═══ Available data ═══
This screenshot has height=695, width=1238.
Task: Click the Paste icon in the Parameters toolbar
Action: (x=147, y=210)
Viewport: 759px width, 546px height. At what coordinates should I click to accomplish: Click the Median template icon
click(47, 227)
═══
═══ Available data ═══
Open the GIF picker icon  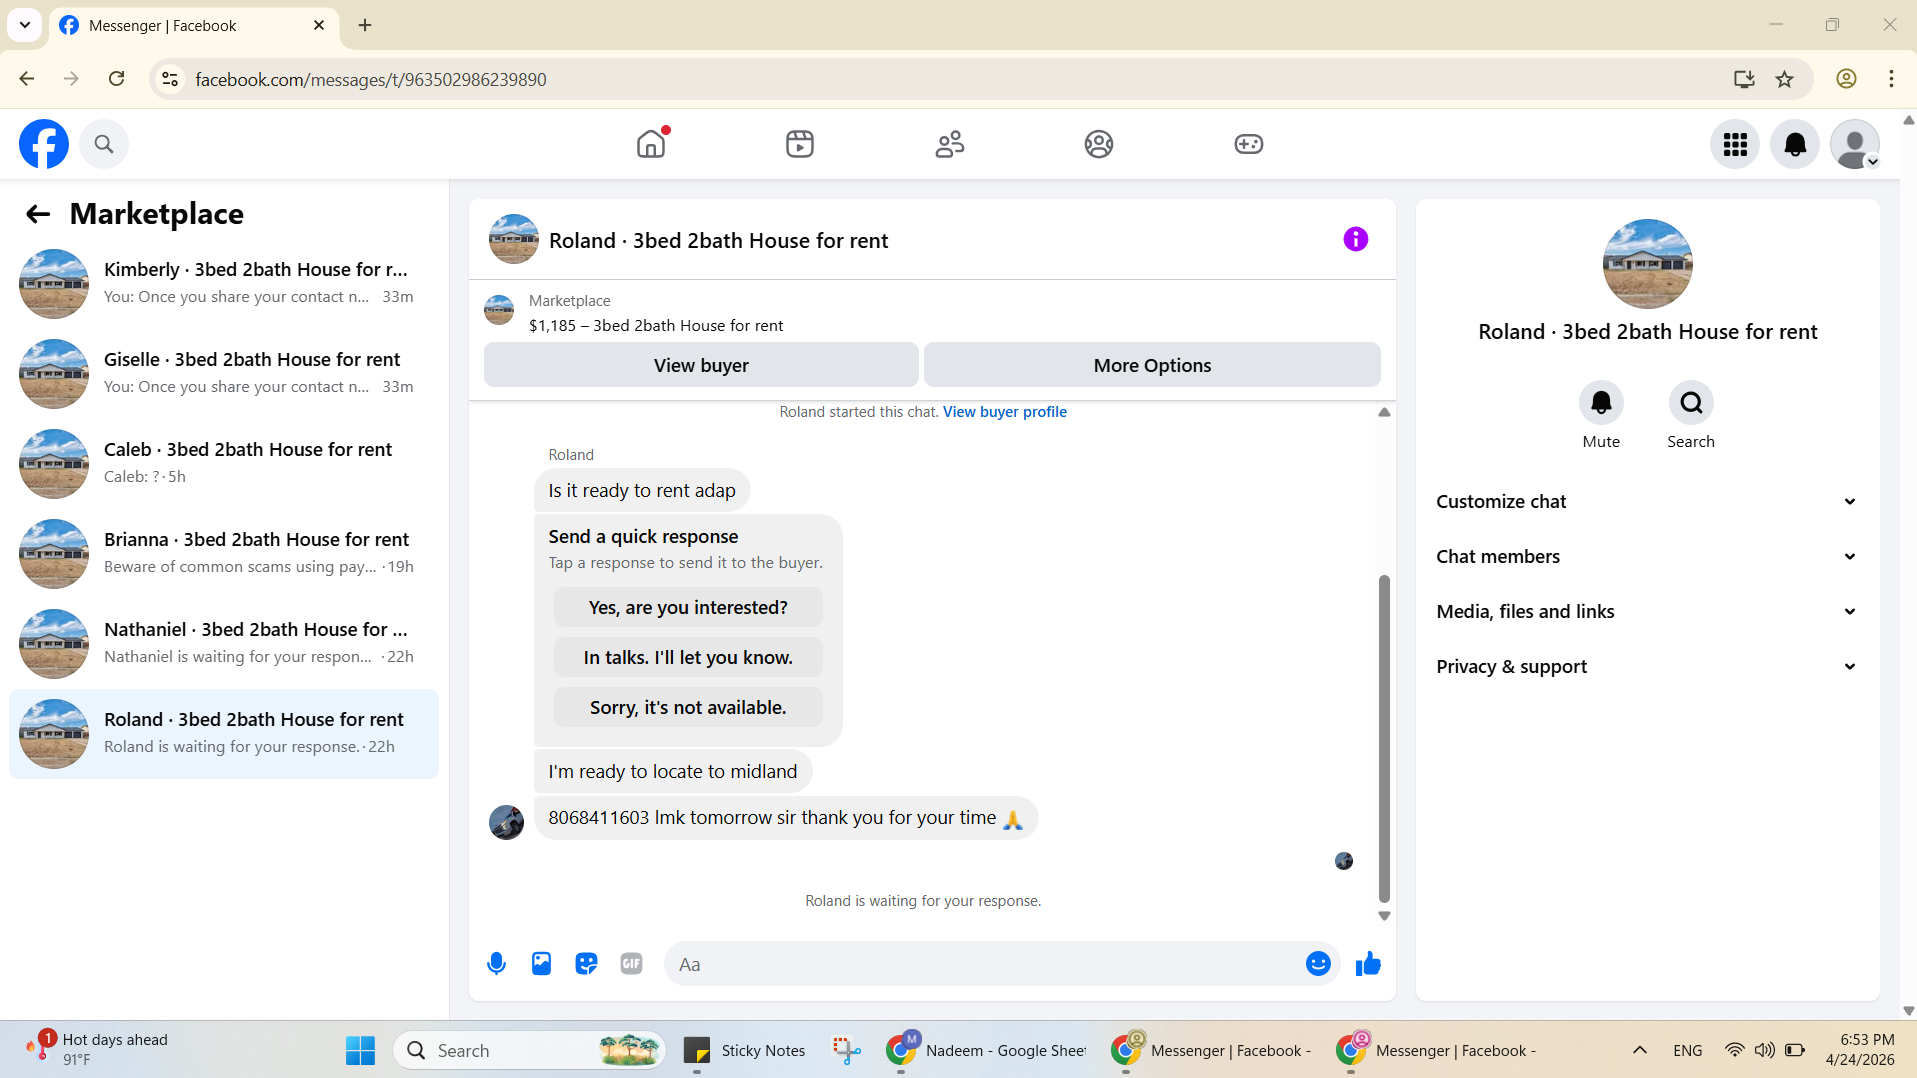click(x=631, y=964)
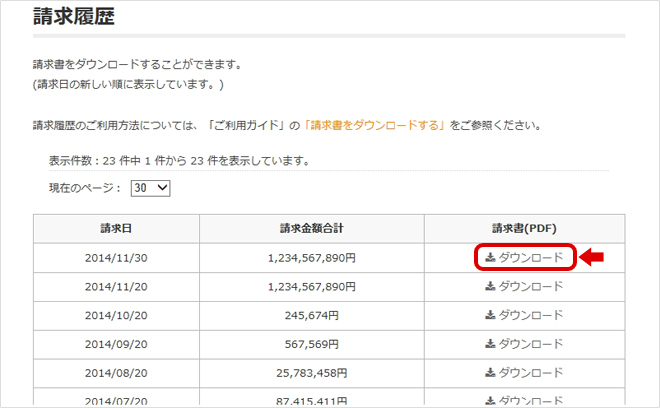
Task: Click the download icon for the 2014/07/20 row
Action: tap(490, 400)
═══
═══ Available data ═══
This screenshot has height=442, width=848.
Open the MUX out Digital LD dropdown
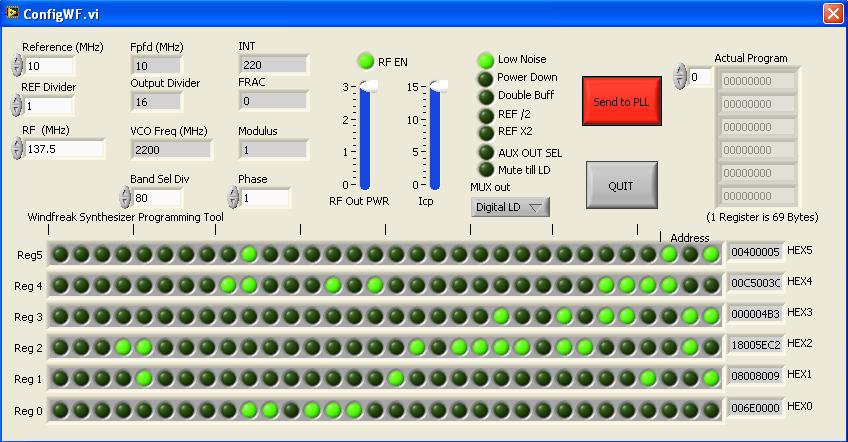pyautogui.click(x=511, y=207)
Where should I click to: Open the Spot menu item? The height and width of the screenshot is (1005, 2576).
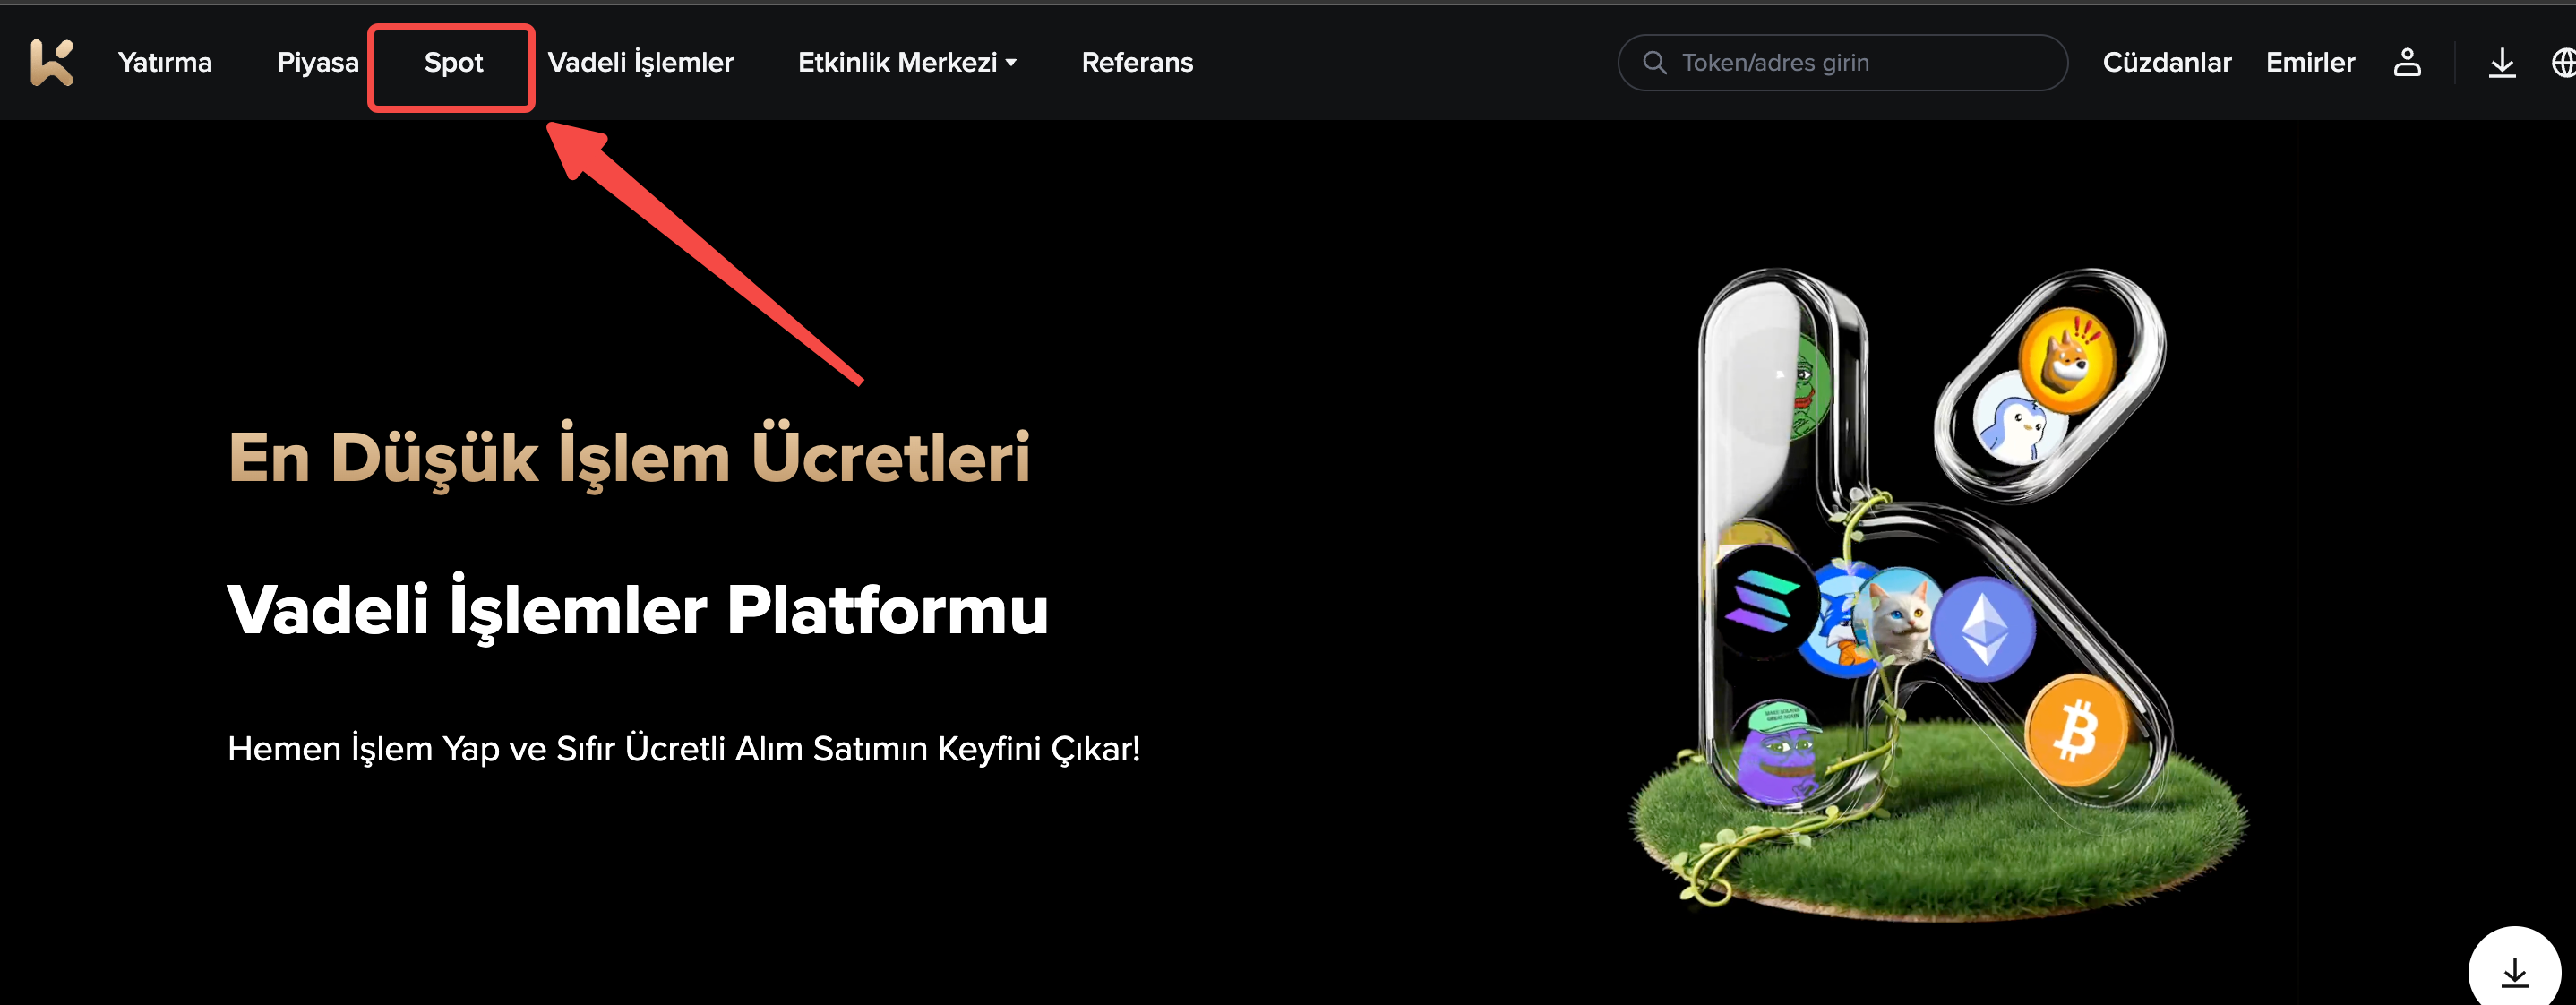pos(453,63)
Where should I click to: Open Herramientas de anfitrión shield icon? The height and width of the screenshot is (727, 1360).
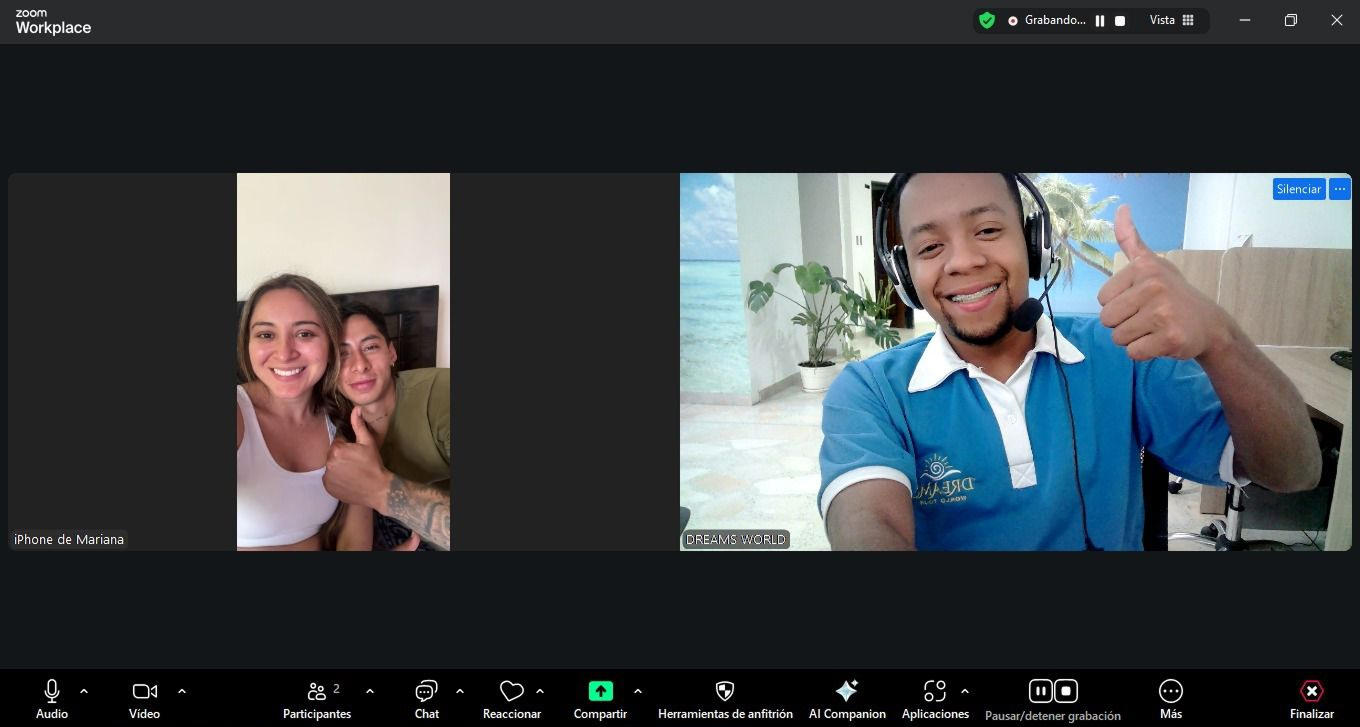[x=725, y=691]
═══
§ Exercise prompt
Can you give the items again, starting with the line with "Where should I click to: Open the" and going on through the line with "[x=725, y=691]", changing "shield icon" to "gear icon" and keeping everything else the same? Leave the pictures out.

§ Exercise response
Where should I click to: Open the Spot menu item? The height and width of the screenshot is (1005, 2576).
pos(453,63)
Where should I click to: Open Herramientas de anfitrión gear icon? The height and width of the screenshot is (727, 1360).
[x=725, y=691]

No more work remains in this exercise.